= Task goal =
Scan the entries below and extract each line with the word "indicator" in it.

= Data provided =
────────────────────
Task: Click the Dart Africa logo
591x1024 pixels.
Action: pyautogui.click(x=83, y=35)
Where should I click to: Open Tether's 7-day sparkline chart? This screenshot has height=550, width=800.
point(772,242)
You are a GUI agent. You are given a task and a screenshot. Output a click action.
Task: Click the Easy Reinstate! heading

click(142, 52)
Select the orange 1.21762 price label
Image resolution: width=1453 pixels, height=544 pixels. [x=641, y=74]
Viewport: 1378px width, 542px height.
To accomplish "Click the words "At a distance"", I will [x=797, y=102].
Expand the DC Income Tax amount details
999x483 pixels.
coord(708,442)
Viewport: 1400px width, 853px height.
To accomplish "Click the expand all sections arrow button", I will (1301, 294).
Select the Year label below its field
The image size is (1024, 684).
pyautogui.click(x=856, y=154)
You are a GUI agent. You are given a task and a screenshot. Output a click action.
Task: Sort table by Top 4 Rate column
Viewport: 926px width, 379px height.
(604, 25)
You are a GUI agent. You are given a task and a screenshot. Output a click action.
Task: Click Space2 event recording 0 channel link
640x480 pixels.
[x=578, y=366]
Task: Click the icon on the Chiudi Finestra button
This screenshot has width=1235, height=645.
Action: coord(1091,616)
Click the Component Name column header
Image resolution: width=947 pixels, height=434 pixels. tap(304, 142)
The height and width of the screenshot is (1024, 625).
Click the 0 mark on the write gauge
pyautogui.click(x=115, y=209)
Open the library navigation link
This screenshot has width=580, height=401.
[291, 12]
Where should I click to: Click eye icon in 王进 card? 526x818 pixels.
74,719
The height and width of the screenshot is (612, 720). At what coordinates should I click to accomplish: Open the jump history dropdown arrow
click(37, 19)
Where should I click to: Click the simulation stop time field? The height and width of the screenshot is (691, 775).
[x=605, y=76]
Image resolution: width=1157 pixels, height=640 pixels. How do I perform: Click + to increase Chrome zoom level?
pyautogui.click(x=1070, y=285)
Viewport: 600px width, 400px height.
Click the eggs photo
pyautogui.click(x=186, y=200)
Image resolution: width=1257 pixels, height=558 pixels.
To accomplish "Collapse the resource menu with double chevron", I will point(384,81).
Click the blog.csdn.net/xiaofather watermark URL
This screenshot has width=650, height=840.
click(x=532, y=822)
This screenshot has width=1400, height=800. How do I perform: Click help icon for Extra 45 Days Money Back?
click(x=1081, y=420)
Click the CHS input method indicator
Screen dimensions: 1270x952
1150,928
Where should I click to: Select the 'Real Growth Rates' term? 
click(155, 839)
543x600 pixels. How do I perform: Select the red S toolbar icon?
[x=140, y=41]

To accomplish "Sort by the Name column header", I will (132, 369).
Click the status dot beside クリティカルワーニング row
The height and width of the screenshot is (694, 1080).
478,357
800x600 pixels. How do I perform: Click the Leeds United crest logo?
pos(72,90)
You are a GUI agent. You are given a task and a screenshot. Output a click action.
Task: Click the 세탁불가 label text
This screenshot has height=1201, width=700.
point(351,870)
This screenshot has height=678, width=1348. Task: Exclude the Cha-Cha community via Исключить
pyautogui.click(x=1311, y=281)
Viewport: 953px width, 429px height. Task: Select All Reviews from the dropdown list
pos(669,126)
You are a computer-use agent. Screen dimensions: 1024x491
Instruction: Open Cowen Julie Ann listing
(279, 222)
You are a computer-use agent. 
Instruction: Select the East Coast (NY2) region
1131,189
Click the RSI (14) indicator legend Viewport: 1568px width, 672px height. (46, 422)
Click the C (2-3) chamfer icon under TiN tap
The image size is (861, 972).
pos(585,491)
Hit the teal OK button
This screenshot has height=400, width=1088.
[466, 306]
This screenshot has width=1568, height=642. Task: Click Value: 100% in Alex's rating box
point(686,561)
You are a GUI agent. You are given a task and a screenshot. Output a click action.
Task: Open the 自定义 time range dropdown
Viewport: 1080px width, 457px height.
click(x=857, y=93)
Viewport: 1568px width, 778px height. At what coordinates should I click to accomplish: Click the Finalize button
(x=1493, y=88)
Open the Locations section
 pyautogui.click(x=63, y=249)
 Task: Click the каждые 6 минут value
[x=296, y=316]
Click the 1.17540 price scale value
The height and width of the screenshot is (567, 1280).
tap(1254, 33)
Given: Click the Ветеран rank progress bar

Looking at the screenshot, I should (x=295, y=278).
────────────────────
= Task output =
Click the CHS input method indicator
Click the RSI (14) indicator legend Viewport: 1568px width, 672px height. (46, 422)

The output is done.